Silvio Berlusconi, the Italian former prime minister who died on Monday at the age of 86, took pride in his personal connections with the Arab world and its leaders, however controversial they might have proven to be in the West.
He never hid his friendship with Muammar Gaddafi, for example, visiting the late Libyan leader at his headquarters near Tripoli a number of times.
In 2008, he signed an important political agreement with Gaddafi to “compensate” Libya for Italian colonial occupation between 1911 and 1943.
Italy pledged to pay Libya $5 million and fund construction of a highway between the cities of Tripoli and Benghazi.
In exchange, the Libyan government agreed to invest in Italy and provide Rome with an important supply of gas and oil.
It was Berlusconi who invited Gaddafi to attend the G8 Summit in Italy in July 2009, during which a historic handshake between the Libyan leader and US President Barack Obama took place.

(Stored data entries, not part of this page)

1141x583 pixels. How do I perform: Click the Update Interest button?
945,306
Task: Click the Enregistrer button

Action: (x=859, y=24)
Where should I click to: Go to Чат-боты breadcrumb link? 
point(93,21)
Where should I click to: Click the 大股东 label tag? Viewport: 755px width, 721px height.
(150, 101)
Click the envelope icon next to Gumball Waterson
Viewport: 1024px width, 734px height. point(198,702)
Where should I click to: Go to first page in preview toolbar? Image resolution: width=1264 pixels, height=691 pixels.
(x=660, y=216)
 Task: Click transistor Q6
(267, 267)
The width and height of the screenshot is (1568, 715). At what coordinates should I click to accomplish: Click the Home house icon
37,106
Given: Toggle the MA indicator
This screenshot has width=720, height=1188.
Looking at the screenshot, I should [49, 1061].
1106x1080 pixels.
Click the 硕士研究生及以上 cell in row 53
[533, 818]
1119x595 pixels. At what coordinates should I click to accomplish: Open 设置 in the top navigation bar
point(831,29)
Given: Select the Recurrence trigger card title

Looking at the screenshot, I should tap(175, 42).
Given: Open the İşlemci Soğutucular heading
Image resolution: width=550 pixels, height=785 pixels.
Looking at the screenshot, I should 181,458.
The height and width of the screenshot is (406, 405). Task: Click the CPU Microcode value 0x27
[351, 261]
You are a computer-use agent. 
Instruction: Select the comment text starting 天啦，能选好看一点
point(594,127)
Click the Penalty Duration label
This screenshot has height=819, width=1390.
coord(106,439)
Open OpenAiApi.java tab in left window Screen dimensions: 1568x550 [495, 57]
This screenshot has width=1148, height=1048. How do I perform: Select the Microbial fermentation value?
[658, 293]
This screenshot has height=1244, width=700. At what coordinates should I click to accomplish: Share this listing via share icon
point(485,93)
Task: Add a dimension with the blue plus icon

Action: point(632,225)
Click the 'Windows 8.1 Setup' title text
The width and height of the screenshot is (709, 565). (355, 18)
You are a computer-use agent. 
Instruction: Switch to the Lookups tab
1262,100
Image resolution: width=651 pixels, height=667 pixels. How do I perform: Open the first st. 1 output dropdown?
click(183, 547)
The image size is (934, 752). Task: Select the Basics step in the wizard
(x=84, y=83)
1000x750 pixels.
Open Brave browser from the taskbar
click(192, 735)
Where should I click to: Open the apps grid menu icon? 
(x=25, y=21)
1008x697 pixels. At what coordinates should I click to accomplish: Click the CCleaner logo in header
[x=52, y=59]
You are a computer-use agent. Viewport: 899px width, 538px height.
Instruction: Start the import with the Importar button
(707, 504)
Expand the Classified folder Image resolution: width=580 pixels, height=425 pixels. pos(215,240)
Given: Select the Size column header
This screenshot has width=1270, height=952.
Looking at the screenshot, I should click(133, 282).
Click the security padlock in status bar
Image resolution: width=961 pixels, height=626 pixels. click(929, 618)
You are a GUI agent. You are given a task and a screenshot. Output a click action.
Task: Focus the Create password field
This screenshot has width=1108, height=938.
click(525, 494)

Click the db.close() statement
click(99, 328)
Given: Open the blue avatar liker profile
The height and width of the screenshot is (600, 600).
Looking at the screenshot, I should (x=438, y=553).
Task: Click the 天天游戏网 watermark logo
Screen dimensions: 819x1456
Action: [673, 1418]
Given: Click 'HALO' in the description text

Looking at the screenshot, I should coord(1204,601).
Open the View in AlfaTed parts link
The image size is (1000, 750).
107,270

When Gaddafi was overthrown and killed in October 2011, Berlusconi did not express an official position.
However, one of his closest aides told Arab News: “In a private meeting a few days later, he said he was sorry and added that from that moment things would go differently in North Africa, with difficult consequences for Italy as well.”
Berlusconi also enjoyed a very close relationship with Egypt’s late President Hosni Mubarak, visiting him several times in Cairo while prime minister, and their countries signed a number of agreements on economic and military cooperation.
He also enjoyed a good friendship with Tunisia’s late President Zine El-Abidine Ben Ali. Berlusconi held personal financial interests in the country, especially in the film industry, and one of his oldest and most trusted business associates was Tunisian film producer and businessman Tarek Ben Ammar
Through a complex web of personal and business relationships, Berlusconi was also a personal friend of Recep Tayyip Erdogan, even serving as best man at the wedding of one of the Turkish president’s sons.
Berlusconi was one of the most vocal supporters of Turkiye’s entry to the EU, so much so that some Turkish newspapers described him as “Ankara’s lawyer.”
He said during an interview with Italian daily newspaper Corriere della Sera: “I am convinced that it is in the interests of the European people and of the West to have Turkey in the European Union to foster dialogue between the Western world and Muslim cultures in order to avoid conflicts in the future.”
Berlusconi also had personal links with Rafik Hariri, the billionaire and five-time prime minister of Lebanon who was killed, along with 21 other people, in February 2005 when his motorcade was targeted by a bomb hidden in a van.
During a meeting in Beirut with Hariri’s son Saad, who subsequently also served as prime minister of Lebanon, Berlusconi reportedly said he felt “honored” to call himself a friend of his father and praised his efforts to modernize his country.